While cooking yesterday, I called up some of their tracks on YouTube to keep me company as the pork chop rinds were crisping away in the oven.

Later on in the evening, I mentioned to Mrs A how much I had enjoyed listening to Cattle Decapitation while making lunch. And, as a result, for the second time in a week, she called into question my credentials as a civilised human being.

She actually thought that I was listening to the sound of cows having their heads cut off – and getting off to it so much that I was extolling its charms to her.

I sometimes wonder what I’ve done to deserve such judgments…

 

I shouldn’t be surprised…

mariekondox…but you can become famous now for telling people how to tidy up, and Marie Kondo has her own show on Netflix on this very subject. I only became aware of her after Lifehacker posted something about her advice on getting rid of books.

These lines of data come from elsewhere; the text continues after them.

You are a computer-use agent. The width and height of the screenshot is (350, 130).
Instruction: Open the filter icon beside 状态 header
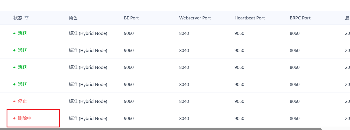coord(27,18)
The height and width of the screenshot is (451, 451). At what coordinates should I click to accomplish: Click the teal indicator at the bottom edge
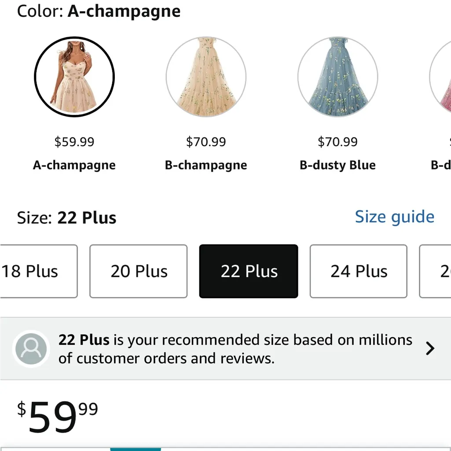(x=136, y=450)
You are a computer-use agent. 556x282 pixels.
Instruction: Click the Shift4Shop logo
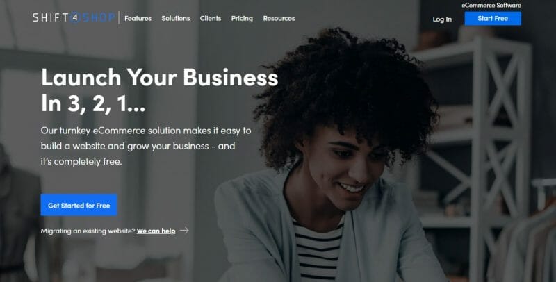click(x=74, y=17)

It’s bad enough that people feel the need to watch this sort of thing (and that she probably makes a living at it), but to compound it by telling people to cut down to no more than an arbitrary number of books in their house is puzzling. Perhaps if people had more books, they would be better educated and there would be less call for these sorts of lifestyle gurus to peddle their vacuous nonsense.